The Japanese Navy had a strong interest in the use of submarine-borne reconnaissance seaplanes, and one of several designs for this type was begun at the Yokosuka Naval Arsenal in 1925, based on a Heinkel U 1 submarine-borne seaplane designed by Carl Caspar, former owner of the Hanseatischen Flugzweugwerke in Germany. One of these aircraft, better known as the Caspar U 1, had been imported in 1923 and the Yokosho design was a near duplicate in layout and dimensions.
This Yokosho design was a cantilever biplane having one-piece upper and lower wings without interplane struts. The structure was of metal and wood, with light metal fuselage skinning and the wings were fabric covered. The twin-floats and wings were detachable from the fuselage and these components could be stowed in a tubelike hangar 7.4 m (24.7 ft) long and 1.7 m (5.5 ft) in diameter. The aircraft could be assembled in 4 min by 5 mechanics and became airborne in a total of 15 to 16 min. Dismantling was accomplished in 2 min by five mechanics.
Completed in 1927, this was the smallest aircraft in Japan. Although small, it was a rugged aircraft of good design with light-weight metal skinning. During 1927-28 it was tested aboard the submarine I-21 which was equipped with a hangar for this purpose, but the aircraft was not developed further. The experience gained with this project was useful in the later development of the Yokosho 2-go Reconnaissance Seaplane. Similar research at this time was being conducted in the United States and Great Britain, but none of the projects were developed to an operational level.
Manufacturer: Yokosuka Kaigun Ko-sho (Yokosuka Naval Arsenal).
Type: Single-engined carrier-borne reconnaissance seaplane.

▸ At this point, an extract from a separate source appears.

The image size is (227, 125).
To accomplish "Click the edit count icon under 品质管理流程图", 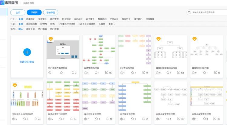I will (x=106, y=73).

Crew (1): Pilot in open cockpit.
Powerplant: One 80 hp Gasuden-built Le Rhone nine-cylinder rotary engine, driving a four-blade wooden propeller.

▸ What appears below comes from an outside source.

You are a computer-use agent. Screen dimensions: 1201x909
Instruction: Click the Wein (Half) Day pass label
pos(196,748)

Dimensions: Span 7.20 m (23 ft 7 1/2 in); length 6.205 m (20 ft 4 1/4 in); height 2.39 m (7 ft 10 in); wing area 15.2 sq m (163.616 sq ft).
Weights: Empty 400 kg (881 lb); loaded 520 kg (1,146 lb); wing loading 34.2 kg/sq m (7 lb/sq ft); power loading 6.5 kg/hp (14.3 lb/hp).
Performance: Maximum speed 83 kt (95.57 mph); endurance 2 hr.
Production: A total of 1 1-go prototype was built by Yokosuka Kaigun Ko-sho in 1927.